Discovery of Alien Life
The five X factors were as follows:
- Runaway Climate Change
- Significant Cognitive Enhancement
- Rouge Deployment of Geoengineering
- Cost of Living Longer
- Discovery of Alien Life
Given the pace of space exploration, it is increasingly conceivable that we may discover the existence of alien life or other planets that could support human life. What would be the effects on science funding flows and humanity’s self-image?

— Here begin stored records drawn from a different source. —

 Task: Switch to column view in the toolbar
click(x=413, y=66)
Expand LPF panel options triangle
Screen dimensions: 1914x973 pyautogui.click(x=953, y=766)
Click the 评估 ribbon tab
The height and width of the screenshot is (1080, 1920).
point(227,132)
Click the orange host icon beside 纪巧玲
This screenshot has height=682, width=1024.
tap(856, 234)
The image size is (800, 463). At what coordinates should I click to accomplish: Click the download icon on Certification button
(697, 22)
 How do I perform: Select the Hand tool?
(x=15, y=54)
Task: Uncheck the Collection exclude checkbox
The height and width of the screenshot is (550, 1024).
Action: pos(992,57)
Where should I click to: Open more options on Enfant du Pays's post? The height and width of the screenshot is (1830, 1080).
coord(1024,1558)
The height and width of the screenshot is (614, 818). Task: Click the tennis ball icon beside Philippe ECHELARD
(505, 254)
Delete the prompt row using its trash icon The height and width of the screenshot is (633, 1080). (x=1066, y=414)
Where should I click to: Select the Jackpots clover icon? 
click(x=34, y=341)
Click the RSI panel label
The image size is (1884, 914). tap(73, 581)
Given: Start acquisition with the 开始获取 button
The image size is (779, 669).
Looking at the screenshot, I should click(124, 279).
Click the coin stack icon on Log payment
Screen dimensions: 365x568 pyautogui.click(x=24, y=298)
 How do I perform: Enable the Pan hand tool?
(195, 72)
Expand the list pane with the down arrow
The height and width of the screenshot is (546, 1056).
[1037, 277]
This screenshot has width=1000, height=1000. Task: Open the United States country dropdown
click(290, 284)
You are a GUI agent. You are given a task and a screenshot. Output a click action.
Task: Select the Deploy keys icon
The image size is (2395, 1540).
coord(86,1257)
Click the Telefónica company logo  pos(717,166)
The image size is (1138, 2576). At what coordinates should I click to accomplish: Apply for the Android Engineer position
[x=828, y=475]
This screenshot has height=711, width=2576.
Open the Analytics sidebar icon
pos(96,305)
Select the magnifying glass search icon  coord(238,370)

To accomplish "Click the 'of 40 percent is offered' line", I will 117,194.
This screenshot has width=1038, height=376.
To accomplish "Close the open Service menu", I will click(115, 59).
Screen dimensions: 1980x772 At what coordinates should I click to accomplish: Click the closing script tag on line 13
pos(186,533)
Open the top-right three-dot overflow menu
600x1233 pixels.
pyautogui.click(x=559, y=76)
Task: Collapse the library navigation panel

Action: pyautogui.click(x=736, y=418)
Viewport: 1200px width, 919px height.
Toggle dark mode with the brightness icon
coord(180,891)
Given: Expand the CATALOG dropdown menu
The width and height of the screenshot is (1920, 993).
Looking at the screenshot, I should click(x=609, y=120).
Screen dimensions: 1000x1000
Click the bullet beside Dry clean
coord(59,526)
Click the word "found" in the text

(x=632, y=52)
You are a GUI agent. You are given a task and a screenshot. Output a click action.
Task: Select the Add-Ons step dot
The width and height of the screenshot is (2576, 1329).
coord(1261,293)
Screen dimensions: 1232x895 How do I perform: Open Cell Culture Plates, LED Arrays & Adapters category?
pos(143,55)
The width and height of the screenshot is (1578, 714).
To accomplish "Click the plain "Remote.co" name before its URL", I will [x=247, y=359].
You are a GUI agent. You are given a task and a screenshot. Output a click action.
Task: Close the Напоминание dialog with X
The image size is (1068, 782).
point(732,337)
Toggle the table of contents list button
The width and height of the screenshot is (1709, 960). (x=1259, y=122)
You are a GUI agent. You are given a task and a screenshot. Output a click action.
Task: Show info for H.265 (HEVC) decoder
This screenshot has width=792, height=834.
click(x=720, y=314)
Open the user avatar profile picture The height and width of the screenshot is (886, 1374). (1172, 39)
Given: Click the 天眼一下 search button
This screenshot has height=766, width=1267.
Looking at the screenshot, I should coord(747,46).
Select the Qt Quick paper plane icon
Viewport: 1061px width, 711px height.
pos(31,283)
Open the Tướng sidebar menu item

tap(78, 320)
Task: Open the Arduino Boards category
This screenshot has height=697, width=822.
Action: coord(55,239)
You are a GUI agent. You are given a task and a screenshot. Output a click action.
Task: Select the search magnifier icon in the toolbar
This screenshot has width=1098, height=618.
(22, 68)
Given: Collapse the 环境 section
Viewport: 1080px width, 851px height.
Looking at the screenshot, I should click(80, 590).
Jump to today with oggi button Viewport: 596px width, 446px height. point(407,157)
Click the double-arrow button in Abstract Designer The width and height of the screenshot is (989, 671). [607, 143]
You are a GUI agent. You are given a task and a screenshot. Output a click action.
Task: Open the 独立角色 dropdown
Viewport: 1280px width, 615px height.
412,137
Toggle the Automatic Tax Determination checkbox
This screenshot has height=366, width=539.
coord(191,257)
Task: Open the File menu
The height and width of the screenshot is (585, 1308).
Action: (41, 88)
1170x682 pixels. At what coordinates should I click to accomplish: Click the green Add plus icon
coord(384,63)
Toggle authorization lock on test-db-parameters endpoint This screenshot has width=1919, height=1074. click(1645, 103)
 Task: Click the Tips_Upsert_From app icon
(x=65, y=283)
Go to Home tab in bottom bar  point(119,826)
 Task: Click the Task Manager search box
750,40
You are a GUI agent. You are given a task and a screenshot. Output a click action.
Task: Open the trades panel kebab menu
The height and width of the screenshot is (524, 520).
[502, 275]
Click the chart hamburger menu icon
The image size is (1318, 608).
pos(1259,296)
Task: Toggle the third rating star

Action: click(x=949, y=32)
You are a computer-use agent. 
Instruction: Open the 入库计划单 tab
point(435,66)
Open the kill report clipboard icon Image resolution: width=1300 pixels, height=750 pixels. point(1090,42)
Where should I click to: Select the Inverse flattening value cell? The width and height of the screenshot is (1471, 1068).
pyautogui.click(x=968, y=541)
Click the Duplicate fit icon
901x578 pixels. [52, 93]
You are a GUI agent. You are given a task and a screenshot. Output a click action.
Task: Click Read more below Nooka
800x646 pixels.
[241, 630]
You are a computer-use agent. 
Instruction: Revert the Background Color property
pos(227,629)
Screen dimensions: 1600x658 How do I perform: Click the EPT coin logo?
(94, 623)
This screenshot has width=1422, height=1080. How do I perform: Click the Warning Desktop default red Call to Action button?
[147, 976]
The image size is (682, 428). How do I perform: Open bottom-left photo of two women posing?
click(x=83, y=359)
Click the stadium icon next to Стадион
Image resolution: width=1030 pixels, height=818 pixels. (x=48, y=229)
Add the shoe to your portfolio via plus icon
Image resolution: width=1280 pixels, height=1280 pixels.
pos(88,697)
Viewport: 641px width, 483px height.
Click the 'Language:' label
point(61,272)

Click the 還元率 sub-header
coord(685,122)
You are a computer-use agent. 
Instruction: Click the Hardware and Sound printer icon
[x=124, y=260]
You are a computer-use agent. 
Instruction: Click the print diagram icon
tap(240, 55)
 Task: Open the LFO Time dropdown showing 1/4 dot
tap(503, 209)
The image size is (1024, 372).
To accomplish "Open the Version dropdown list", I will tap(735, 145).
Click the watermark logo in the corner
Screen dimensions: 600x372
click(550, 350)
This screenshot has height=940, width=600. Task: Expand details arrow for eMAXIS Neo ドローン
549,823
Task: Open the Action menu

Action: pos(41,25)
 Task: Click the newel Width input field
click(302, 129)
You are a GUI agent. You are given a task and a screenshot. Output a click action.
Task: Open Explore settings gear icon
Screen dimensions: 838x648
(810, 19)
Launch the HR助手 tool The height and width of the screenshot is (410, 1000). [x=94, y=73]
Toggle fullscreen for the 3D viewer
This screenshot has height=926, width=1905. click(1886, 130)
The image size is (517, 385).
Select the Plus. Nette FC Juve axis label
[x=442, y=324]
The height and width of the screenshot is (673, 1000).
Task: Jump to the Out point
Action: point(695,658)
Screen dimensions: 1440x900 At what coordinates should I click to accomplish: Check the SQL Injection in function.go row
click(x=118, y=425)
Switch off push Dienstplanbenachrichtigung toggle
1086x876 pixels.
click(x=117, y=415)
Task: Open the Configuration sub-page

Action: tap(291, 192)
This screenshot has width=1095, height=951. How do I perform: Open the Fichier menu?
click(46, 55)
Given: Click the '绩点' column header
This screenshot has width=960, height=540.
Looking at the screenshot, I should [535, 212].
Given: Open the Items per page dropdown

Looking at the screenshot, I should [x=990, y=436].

Suppose the astronomers who study exoplanets one day find chemical signs of life – for example, a spectrum showing the presence of oxygen, a highly reactive element that would quickly disappear from Earth’s atmosphere if it were not being replenished by plants. Money might well start flowing for new telescopes to study these living worlds in detail, both from the ground and from space. New funding and new brain power might be attracted to the challenges of human space flight and the technologies necessary for humanity, or its artificial-intelligence emissaries, to survive an inter-stellar crossing.
The discovery’s largest near-term impact would likely be on science itself. Suppose observations point to a potential future home for humankind around another star, or the existence of life in our solar system – in the Martian poles, in the subsurface oceans of Jupiter’s frozen moon Europa, or even in the hydrocarbon lakes of Saturn’s moon Titan. Scientists will immediately start pushing for robotic and even human missions to study the life forms in situ – and funding agencies, caught up in the excitement, might be willing to listen. The fledgling space economy had a big year in 2012, which saw the birth of space trucking when the first commercially built and operated spacecraft had a successful rendezvous with the International Space Station, and a host of celebrity billionaires declared intentions to make asteroid mining a reality. Discovery of an Earth 2.0 or life beyond our planet might inspire new generations of space entrepreneurs to meet the challenge of taking human exploration of the galaxy from the realm of fiction to fact.
Over the long term, the psychological and philosophical implications of the discovery could be profound. If life forms (even fossilized life forms) are found in our solar system, for example, the origin of life is “easy” – that any place in the universe life can emerge, it will emerge. It will suggest that life is as natural and as ubiquitous a part of the universe as the stars and galaxies. The discovery of even simple life would fuel speculation about the existence of other intelligent beings and challenge many assumptions that underpin human philosophy and religion.
Through basic education and awareness campaigns, the general public can achieve a higher science and space literacy and cognitive resilience that would prepare them and prevent undesired social consequences of such a profound discovery and paradigm shift concerning humankind’s position in the universe.